The largest end user of solar panels in 2012 was Germany, but that's changing. In fact, a number of major European governments have reduced subsidies for solar panel installations, pushing photovoltaic silver demand down 12%. This was the first time that demand from the sector has declined since 2000.

But the future of PV demand doesn't rely on Europe; more important are the emerging giants in the East. In addition to China, India plans to increase its solar output to 20 GW by 2020, starting essentially from scratch. On a worldwide basis, solar-power generating capacity is projected to be 20 to 40 times the amount of current capacity, by 2020.

Catching Sun Rays in China

China is a principal solar-panel manufacturer and exporter, supplying 53.6% of global silver PV demand in 2012. While this demand declined 14.2% last year due to fewer solar panel installations in Europe and oversupply from excess production, the future for Chinese photovoltaic demand looks anything but bleak.

Again, according to the rules released by the State Council, China should add an average 10 GW of capacity from 2013 through 2015 -- that's a pretty solid basis for expecting growth in the sector.

A potential glitch is the European Union recently slapping an 11.8% duty on Chinese exporters of solar panels, after accusing them of selling products below cost. This issue appears to have just been resolved, but Chinese authorities have also said they will offer tax breaks to solar companies that expand and reorganize their operations, as well as urge banks to lend to the producers. Many in China hope that this will re-energize its solar industry and effectively reduce its dependence on the need for exports.

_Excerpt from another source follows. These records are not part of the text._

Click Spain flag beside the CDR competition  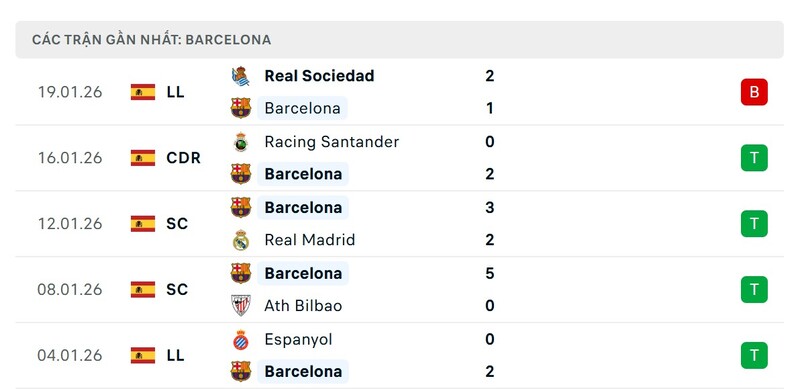coord(143,158)
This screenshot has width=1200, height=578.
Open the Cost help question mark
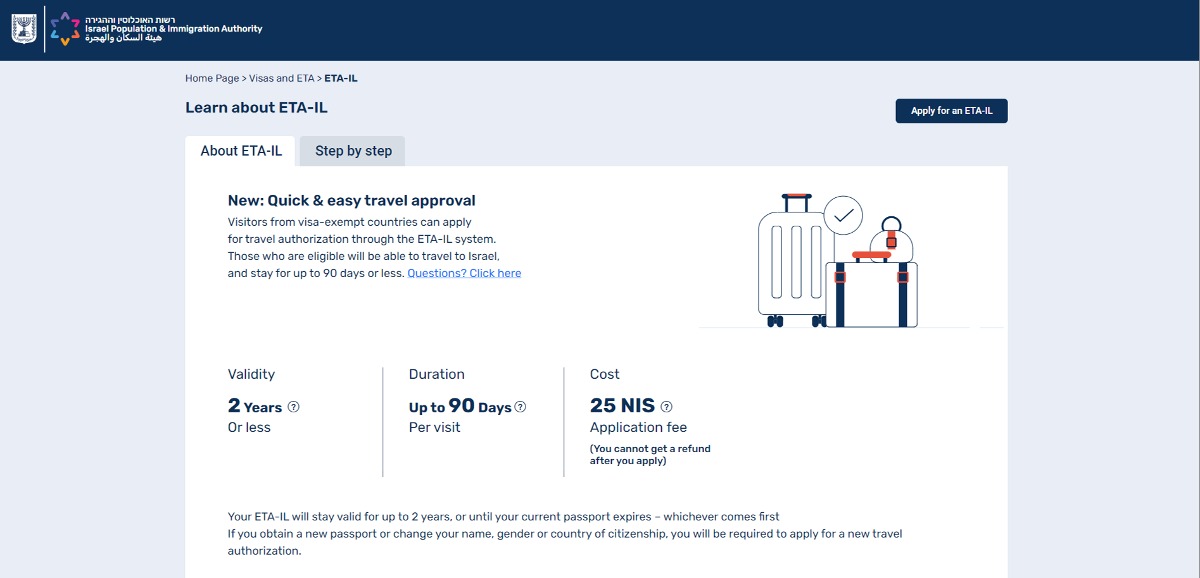pos(667,407)
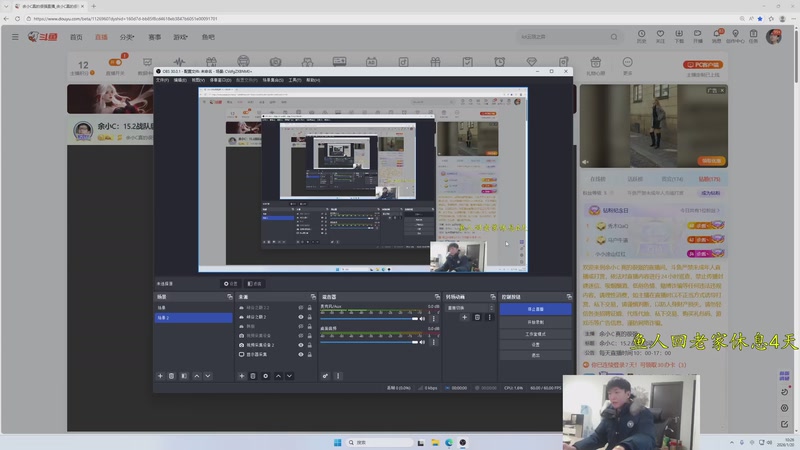Open the 工具 menu in OBS

(295, 80)
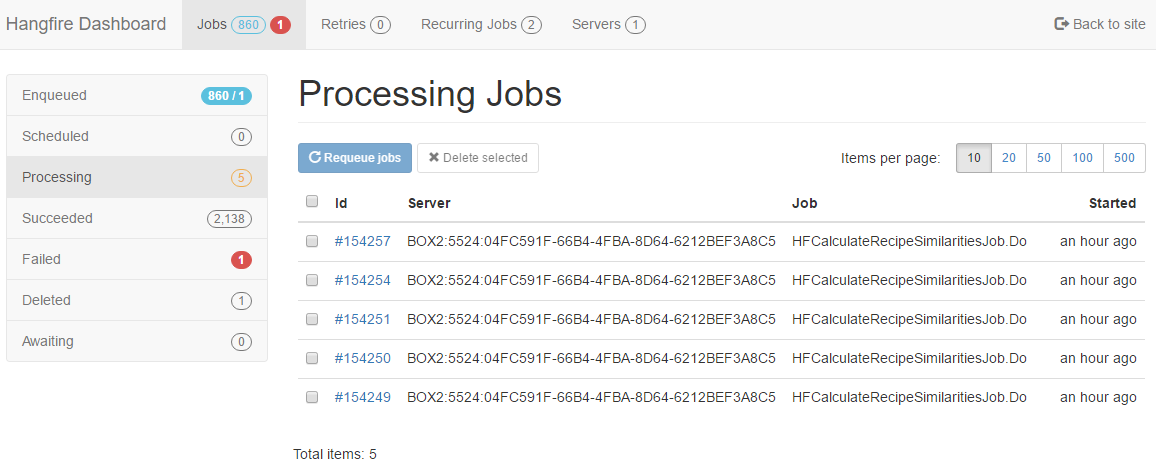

What It Means for Investors

It's estimated that more than 50 million ounces of silver will be devoted to just the solar industry this year. China's proposed boost from 7 GW to 35 GW in capacity would translate into a global increase of 27%, from 102.2 GW last year to 130.2 GW in 2015. Meanwhile, Japan is expected to overtake Germany as the world's largest solar energy user. An estimated 5.3 GW of generation capacity -- the equivalent of five nuclear reactors -- will be added this year, according to a report from HIS, a U.S.-based research firm.